#138 How to become a positive thinker? part 3 Dec. 4th 16

During a busy day, it becomes all too easy to focus on the negative. You might feel tired, overworked, and stressed out by all of the conflicting expectations and demands on your time. As a result, negative thoughts can creep into your mind. While we know that thinking positively is better for your state of mind and body , we also know it is good for our health as we mentioned last week. Research has demonstrated that + thinking can have a wide variety of benefits, from improving your self-confidence and psychological well being to actually boosting your physical health.

So what can you do to control your stream of negative thoughts and replace them with a more positive outlook? Even if you are not a natural-born optimistic, there are things you can do to develop your positive thinking skills and reap some of the benefits of + thinking.

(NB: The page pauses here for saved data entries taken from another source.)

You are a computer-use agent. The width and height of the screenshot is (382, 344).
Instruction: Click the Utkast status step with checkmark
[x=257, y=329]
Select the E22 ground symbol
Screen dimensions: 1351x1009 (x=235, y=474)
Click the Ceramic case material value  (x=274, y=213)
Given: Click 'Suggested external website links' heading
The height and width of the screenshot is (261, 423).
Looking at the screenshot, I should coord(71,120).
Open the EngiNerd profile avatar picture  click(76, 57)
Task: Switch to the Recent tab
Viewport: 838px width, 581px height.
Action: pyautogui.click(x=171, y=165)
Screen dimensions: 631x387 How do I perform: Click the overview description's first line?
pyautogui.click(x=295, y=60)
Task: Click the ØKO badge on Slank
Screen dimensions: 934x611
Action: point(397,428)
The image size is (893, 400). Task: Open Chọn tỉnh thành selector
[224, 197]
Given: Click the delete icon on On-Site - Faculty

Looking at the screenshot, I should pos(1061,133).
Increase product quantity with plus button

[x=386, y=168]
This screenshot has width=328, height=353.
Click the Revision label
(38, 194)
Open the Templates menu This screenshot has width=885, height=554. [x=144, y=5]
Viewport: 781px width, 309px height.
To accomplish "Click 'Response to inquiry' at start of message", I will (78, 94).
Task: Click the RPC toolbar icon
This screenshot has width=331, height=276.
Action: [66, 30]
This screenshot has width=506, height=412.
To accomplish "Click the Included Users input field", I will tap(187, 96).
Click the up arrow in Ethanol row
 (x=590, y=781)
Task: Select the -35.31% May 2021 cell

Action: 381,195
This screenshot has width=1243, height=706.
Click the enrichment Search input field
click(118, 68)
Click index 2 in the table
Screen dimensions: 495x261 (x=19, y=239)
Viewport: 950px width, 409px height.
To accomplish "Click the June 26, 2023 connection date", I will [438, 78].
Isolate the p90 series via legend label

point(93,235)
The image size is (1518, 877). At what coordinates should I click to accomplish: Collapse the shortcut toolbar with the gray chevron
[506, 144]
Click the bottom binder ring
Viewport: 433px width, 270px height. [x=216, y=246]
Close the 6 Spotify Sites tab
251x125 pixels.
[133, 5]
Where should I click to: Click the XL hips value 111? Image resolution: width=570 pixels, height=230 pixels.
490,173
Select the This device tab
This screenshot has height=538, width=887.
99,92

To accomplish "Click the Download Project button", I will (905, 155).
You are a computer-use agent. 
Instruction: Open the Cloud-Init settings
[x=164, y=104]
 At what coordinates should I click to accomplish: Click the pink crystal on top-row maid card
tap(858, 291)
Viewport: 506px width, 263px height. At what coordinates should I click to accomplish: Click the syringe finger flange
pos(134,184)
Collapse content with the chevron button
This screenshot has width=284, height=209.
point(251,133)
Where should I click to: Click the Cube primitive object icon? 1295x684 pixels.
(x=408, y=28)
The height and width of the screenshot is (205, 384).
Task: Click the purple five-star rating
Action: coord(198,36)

Positive thinking skills starts by focusing, analyzing then controlling our negative thoughts and feelings:

In order to become a positive thinker, you need to learn not only to pay attention to your thoughts like we do during meditation but to go a step further that is to analyze them. The stream of thoughts and emotions makes it very difficult to focus on, especially if introspection is not one of your strong skill.

Genetically we are subconsciously more attracted to negativity than positivity (self preservation and fear of death from our primitive brain). Therefore, negative thinking is, by far, more frequent than the positive one and presents a major obstacle towards serenity. Since negative thinking is a main source of unhappiness, analyzing our negative thoughts and feelings rather then our positive ones is, obviously, more effective then focusing just on the positive ones.Both are needed.

Do you engage in negative self-talk? Do you mentally criticize yourself, others? or a given situation ?

After identifying our negative thoughts the next step is to accept them and finally to control them.

Some of the most common types of negative thinking involve focusing on only the undesirable aspects of a situation, event or people.

Practical examples of automatic negative thinking:

  • Look at the negative side even when facing positive things, events and people.
  • Don’t try to find an opportunity to learn from negative things, events and people with an open mind
  • Are worried and skeptical about uncertainty of the future, ongoing change and its consequences despite the fact that change is permanent, unavoidable and part of life. More precisely: Express negative expectations in the future and see current negative events as recurrent and unavoidable.

5- Have a negative self-image and self-esteem which always triggers pessimistic behavior.

6- Seldom or never give themselves some credit when good things happen, and typically take the blame from bad things when they happen.

Let’s imagine that you have just spent a busy but positive day at work. Going home, you realize that you forgot to return an important phone call from the boss. For the rest of the day you are going to be stuck with the negative feeling, , ignoring the good and magnifying the bad.

Another aspect of negative thinking is self- blame.

Self-blame for anything is also another very common type of negative thinking. This type of negative thinking can be particularly damaging to your psychological well-being. By taking the blame for things that are not your fault or are not in your control, your self-esteem and self-confidence take a serious hit.

Final words:

Beside its detrimental effects on mind and body, negative thinking as being shown to be a powerful deterrent of effective social interactions. Who wants to deal with someone who sees things and people always negatively. Becoming a positive thinker is not just looking at the positive side of things – we should of course- but rather be aware and analyzing our negative thoughts and feelings since they dominate the positive ones by far. The most effective way to analyse your negative thoughts and feelings is to log them and creating a sort of “ negative mind diary”. During the day, try to pay attention to them, record them via self-texting or self-emailing then analyze them to find if they carry any rationality. Most of the time they don’t.

By doing so, we will reprogram the mind towards more positive thinking.